--- Compito da svolgere 1 ---
Secondo il brano sulla pillola abortiva, in quale mese e anno la pillola è stata legalizzata in Italia?
--- Compito da svolgere 2 ---
Prosegui il brano sulla pillola abortiva a partire dalla sua ultima frase.

Viale, consigliere comunale di Torino per il Partito Democratico (dopo anni tra le fila dei Radicali) e direttore del principale servizio di interruzione volontaria di gravidanza, a partire dal 2005 si è battuto strenuamente per la pillola abortiva, legalizzata in Italia nel dicembre 2009 ed entrata in vigore nell’aprile 2010. Adesso, poche ore dopo il tragico decesso di Paola, ci tiene a fare chiarezza. «Non c’è alcun nesso tra il farmaco contenuto nell’RU486 e l’arresto cardiaco. La gravidanza è di per sé un fattore di rischio, l’interruzione no. Se, per assurdo, volessimo ragionare in questi termini, potrei affermare che è più rischioso portare a termine una gravidanza che interromperla. Inoltre, è molto più rischioso l’aborto chirurgico che quello terapeutico, anche per il fatto che viene usato un numero ben maggiore di farmaci». Il medico, quindi, per quanto «molto addolorato» invita a non «porre la questione nei termini se sia giusto o no l’aborto, sarebbe scorretto. Certo, si tratta di una fatalità che deve essere affrontata. Al momento non sappiamo quale sia stata la scintilla che ha fatto scattare l’arresto cardiaco, non ci resta che aspettare l’autopsia. Fin da ora, però, posso affermare che non vi è alcun nesso teorico di causalità con il mifepristone (ovvero il farmaco contenuto nell’RU486, ndr), perché non ci sono i presupposti farmacologici e clinici».

[Record di dati]
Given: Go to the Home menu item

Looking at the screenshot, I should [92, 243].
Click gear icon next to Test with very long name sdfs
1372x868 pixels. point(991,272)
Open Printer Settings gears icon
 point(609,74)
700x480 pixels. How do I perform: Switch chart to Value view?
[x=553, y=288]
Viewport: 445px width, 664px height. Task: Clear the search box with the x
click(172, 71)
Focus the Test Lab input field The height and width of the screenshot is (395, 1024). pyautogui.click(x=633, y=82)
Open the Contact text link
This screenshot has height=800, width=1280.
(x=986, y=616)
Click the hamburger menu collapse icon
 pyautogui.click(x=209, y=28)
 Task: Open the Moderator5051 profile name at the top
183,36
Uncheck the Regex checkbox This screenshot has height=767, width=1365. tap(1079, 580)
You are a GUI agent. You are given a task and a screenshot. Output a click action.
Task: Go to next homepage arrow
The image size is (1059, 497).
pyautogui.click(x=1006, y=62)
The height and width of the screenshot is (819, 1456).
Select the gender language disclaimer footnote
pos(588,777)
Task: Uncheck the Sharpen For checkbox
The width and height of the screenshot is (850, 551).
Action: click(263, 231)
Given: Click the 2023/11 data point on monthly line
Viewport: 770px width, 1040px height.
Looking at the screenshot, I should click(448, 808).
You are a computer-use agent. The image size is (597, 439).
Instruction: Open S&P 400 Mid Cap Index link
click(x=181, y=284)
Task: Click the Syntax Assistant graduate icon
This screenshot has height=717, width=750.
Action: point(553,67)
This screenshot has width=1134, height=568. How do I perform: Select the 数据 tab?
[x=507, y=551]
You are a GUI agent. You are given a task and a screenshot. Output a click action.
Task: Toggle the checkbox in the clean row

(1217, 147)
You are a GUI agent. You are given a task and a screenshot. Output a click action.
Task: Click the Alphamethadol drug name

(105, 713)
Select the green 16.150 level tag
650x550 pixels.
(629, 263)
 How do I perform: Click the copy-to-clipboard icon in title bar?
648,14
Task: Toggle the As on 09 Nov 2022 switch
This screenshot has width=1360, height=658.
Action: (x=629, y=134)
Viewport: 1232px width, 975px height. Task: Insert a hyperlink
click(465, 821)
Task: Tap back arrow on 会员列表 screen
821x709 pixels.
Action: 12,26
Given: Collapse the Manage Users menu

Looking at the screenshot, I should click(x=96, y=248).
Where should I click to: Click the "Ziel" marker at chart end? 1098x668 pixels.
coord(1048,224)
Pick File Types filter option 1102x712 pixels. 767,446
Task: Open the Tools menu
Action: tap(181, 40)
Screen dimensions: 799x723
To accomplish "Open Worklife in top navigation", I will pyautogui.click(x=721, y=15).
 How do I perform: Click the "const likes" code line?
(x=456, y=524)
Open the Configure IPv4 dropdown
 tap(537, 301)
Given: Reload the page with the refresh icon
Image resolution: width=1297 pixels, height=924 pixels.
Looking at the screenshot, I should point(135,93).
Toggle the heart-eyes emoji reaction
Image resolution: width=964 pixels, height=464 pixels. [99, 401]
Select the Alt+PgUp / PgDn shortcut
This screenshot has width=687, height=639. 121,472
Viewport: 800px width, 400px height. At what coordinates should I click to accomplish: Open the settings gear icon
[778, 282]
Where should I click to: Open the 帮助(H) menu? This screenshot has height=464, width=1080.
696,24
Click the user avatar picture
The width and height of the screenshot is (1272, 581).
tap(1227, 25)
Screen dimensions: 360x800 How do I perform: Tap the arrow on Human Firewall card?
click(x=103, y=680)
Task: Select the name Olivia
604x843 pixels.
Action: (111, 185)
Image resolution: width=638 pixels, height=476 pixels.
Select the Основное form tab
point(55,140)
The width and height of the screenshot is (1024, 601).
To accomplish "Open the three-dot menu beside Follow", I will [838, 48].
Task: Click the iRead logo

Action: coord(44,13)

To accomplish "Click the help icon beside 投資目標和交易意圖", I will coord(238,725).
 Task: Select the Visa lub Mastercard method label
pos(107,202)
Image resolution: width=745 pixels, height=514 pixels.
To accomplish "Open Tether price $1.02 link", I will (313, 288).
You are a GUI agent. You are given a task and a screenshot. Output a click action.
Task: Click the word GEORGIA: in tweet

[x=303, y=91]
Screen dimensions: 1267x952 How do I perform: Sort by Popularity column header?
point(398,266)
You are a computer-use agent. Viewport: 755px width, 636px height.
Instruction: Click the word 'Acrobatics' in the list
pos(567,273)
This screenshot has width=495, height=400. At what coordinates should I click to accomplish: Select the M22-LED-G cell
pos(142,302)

--- Spazio risposta 1 ---
Nel dicembre 2009.

--- Spazio risposta 2 ---
Infine Viale traccia un quadro generale della situazione. «Decine di milioni le donne che hanno assunto la RU486 nel mondo e 40.000 in Italia – continua – L’episodio ricorda la prima e unica morte in Francia nel 1991, agli inizi del suo uso, che indusse a modificare il tipo di prostaglandina per tutti gli interventi abortivi introducendo il misoprostolo (Cytotec). Sono gli altri farmaci, gli stessi che si impiegano per le IVG chirurgiche, i maggiori sospettati di un nesso con le complicazioni cardiache».
«A differenza del mifepristone sono gli altri farmaci utilizzati nelle IVG, sia mediche che chirurgiche, che possono avere effetti cardiaci, seppure raramente – conclude – la prostaglandina (gemeprost) in primo luogo, già individuata come responsabile di decessi e complicazioni cardiache, ma anche l’antidolorifico (ketorolac) ampiamente utilizzato off-label in gravidanza e l’antiemorragico (metilergometrina) utilizzato in Italia di routine in quasi tutti gli aborti in ospedale e a domicili».